O dia que Pixinguinha marcou minha cabeça
Pixinguinha em sua última residência, o Conjunto dos Músicos, em Inhaúma
Fotos: Acervo Instituto Moreira Salles
Marcelo Procopio*
Pixinguinha tinha o hábito (epa, opa) de toda quarta-feira pela manhã ir à igreja de Nossa Senhora da Paz em Ipanema, na rua Visconde de Pirajá, em frente a praça Nossa Senhora da Paz.
nesse tempo, desde 1971, por uns 18 anos, eu ia ao Rio e ficava na casa de minha irmã Virgínia na rua Visconde de Pirajá, a dois quarteirões da igreja de Nossa Senhora da Paz.
um amigo de lá me contou e tomei coragem e uma quarta fui na igreja Nossa Senhora da Paz.
vi Pixinguinha, só ele, lá perto do altar, sentado na segunda fileira de bancos.
na igreja quase ninguém. fiquei no canto esquerdo, meio escondido e observando Pixinguinha.
uma meia hora depois ele se levantou e veio caminhando vagarosamente pelo corredor central da igreja Nossa Senhora da Paz em direção a saída pra rua.
fui indo, entre bancos, na sua direção, até que fiquei bem na frente de Pixinguinha.
eu parado, olhando, admirado, pra ele, e ele parou ao ficarmos bem pertos um do outro.
olhei nos seus olhos ele olhou pra mim. fui incapaz de dizer uma única palavra. só admirava aquele cara alto, lindo e músico.
passaram-se uns poucos instantes. acho que entendeu minha admiração e propósito: olhar, vê-lo aquela única vez, o suficiente.
e Pixinguinha levantou a mão, brincou com meus cabelos compridos, segurou e acarinhou minha cabeça, sorriu e voltou a caminhada no sentido da rua.
eu, eu tinha ganhado não meu dia, nem minha vida, tinha ganhado uma marca especialíssima das mãos de Pixinguinha na minha cabeça.
sai andando feliz e devagar. fui pra praia, onde tinha o píer que entrava como uma ponte sobre o mar. o píer era obra pra levar o esgoto pra longe de Ipanema. longe, mas nem tanto.
o píer virou ponto. lugar de encontros. estavam lá o pessoal da Tropicália, da Bossa Nova, do teatro, do Cinema Novo, os malucos, as malucas (as meninas ganharam vida própria), a moçada. Enfim, o baile todo.
fiquei olhando em silêncio aquele horizonte infindo. até que uns amigos novos chegaram.

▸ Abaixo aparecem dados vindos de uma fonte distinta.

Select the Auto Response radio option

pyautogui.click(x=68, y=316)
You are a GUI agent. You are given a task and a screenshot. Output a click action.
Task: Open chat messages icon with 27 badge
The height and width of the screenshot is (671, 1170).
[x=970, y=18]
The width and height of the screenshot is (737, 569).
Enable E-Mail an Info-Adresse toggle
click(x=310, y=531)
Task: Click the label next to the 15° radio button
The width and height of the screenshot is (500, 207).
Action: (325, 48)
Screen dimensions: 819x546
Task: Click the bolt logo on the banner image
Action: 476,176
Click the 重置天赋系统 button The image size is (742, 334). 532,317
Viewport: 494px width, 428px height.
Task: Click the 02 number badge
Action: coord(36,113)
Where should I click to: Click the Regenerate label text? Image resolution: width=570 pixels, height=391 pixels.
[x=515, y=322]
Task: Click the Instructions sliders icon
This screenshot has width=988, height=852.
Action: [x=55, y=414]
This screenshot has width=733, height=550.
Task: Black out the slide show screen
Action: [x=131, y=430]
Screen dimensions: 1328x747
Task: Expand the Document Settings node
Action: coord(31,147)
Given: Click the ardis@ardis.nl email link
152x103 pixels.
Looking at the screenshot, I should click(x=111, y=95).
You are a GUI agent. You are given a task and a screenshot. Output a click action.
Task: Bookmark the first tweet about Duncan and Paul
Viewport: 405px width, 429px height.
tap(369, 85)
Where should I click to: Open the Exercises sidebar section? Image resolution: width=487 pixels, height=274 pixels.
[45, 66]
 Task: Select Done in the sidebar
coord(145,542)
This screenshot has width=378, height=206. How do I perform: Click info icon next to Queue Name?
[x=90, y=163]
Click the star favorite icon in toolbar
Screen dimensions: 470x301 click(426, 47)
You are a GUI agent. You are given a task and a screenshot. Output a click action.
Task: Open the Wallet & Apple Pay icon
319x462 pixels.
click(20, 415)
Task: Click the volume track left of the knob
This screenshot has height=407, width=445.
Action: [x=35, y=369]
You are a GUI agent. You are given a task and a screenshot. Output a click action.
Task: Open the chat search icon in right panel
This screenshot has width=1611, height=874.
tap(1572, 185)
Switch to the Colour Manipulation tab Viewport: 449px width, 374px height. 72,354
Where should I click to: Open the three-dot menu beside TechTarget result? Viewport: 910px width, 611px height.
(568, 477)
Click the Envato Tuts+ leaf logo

contei a minha aventura na Nossa Senhora da Paz e do meu silêncio.
eles zoaram da minha cara e do jeito mineiro de ser. depois nos reintegramos a vida pela liberdade e acendemos um baseado.
– era fevereiro de 1972
um bônus
Até hoje, quando a Banda de Ipanema passa em frente à Igreja de Nossa Senhora da Paz durante os carnavais, os músicos-foliões tocam “Carinhoso” em homenagem ao mestre que segue vivo em sua fundamental obra para a cultura não só brasileira, mas de todo o mundo. (Diário do Rio)
bônus 2
Pixinguinha morreu em 1973, dentro da Igreja de Nossa Senhora da Paz, no dia em que se tornaria padrinho do filho de um amigo. uma hora antes do batizado.
sonho meu, desde que o amigo me contou seu hábito: eu o vi, ele me viu.
*Marcelo Procopio é jornalista.
Que linda historia. Você demorou mas reapareceu na mais elevada chegada. Saudações, oh!, filho de Ciro.
Oi Procopio, que delícia de matéria, leve e alegre.
Ter visto Pixinguinha é mesmo um privilégio.